| TASK DIRECTIONS |
Aside from the pictures, the entries should be given again exactly.

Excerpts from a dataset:
"""
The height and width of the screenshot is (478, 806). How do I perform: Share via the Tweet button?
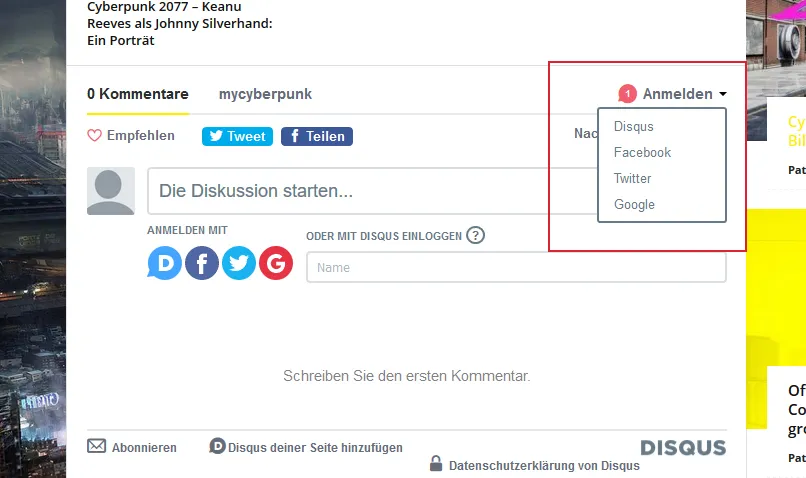[x=237, y=136]
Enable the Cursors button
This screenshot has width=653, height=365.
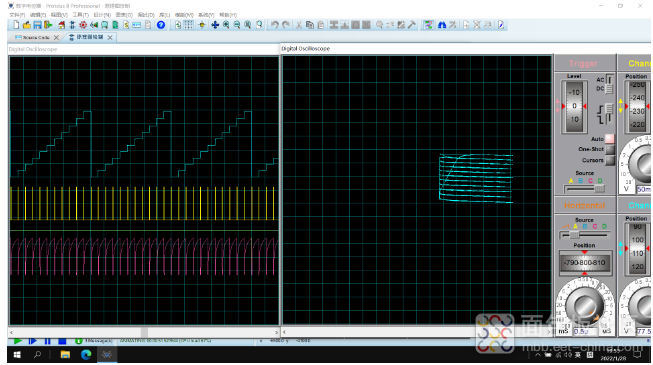coord(610,160)
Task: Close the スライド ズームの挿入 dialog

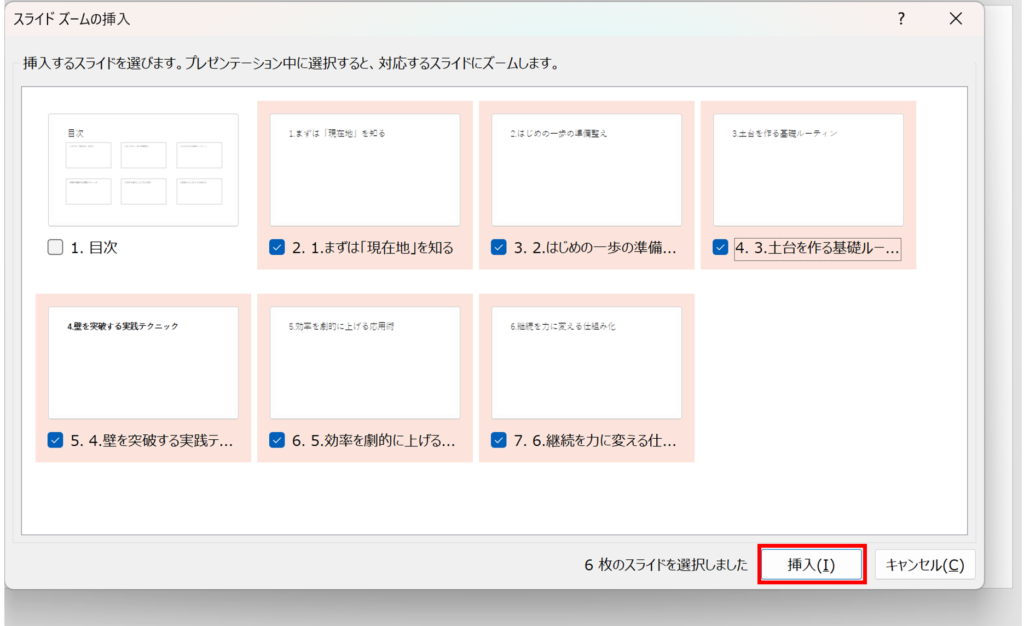Action: point(956,18)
"""
| RESULT FOR THIS EXERCISE |
The height and width of the screenshot is (478, 806). How do I perform: Share via the Tweet button?
[x=237, y=136]
Enable the Cursors button
This screenshot has width=653, height=365.
coord(610,160)
Task: Close the スライド ズームの挿入 dialog

Action: point(956,18)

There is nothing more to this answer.